[Выбранный отрывок]
________
Вечерами, за чаем, мы делились своими наблюдениями; спорили, острили и много смеялись. Конечно, запевалой был Васильев. Вечера еще были очень короткие, и мы старались раньше вставать. У меня был затеян этюд восхода солнца с Лысой горы на Ширяево. Его можно было писать только от пяти часов утра до половины седьмого.
Какая фантазия — эти дымы из труб! Они так играют на солнце! Бесконечные варианты и в формах и в освещении то раскинутых кисейным флером, то сгустившихся один над другим густыми облаками. Надо ловить: никогда мотивы не повторяются точь-в-точь.
Иногда вдруг туман приползет по Волге и станет стеною, закроет всю Курумчу, и ничего не видно на левой, луговой стороне. Во время этюда меня начинает удивлять постоянство мальчика-пастуха: он стоит передо мною на расстоянии шагов сорока, будто позирует мне, застыл, не шевельнется.
Надо его расспросить. Как жаль, я все ловлю дым и никак не мог удосужиться набросать мальчишку… Посмотрел на часы… A-а, мне пора к чаю; собираю ящик, бегу рысью, чтобы не опоздать, мимо пастуха.
— А что это ты тут стоишь? Ведь ты отсюда ничего не видишь!
Я разумею свою работу, которая была загорожена от него крышкой ящика.
— Больно гоже, — говорит пастушок.
— А что гоже? — не понимаю я. — На что же ты смотришь? Ведь не на меня: так что же гоже-то?
— А блестит, — говорит мальчик.
— А что такое там блестит? Ведь ничего, кажется, нет! — удивляюсь я, оборачиваясь.
— А вот эта крышка блестит, — указывает он на мой ящик, висевший уже на моем плече, на ремне.
Каково?! Его приковала к себе лакированная крышка ящика, блестевшая на солнце… Вот спектакль!.. Как они нетребовательны.
Еще издали, с горы, я увидел, что на крыльце Кириллыч углубленно чистил свои боты и сосредоточенно хокал на матовые пятна… Ну, значит, я не опоздал. А в тумане невидимкой и пыхтел и свистел подошедший, спрятанный туманом пароход, — очень смешны были звуки — так близко, как за стеной, в бане, звук мягко шипел. Все больше окрашивался туман молочным цветом. Наконец-то показался нос парохода, мачта с флажком. Туман рассеялся — о радость для всех пассажиров! — они узрели пространство и покатили смело. «Полный ход!» — отрубает капитан.
________
[Исходные данные]

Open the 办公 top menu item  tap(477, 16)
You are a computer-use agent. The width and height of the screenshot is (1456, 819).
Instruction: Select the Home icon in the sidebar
________
[Короткое задание]
Как сжато передать абзац отрывка, начинающийся словами «Вечерами, за чаем», не потеряв его главных фактов? Перечень здесь никакой роли не играет.

[Результат ниже]
По вечерам за чаем делились наблюдениями, спорили, острили и много смеялись; запевалой был Васильев. Вечера были короткими, поэтому старались вставать раньше. Был затеян этюд восхода солнца с Лысой горы на Ширяево, писать его можно было только с пяти часов утра до половины седьмого.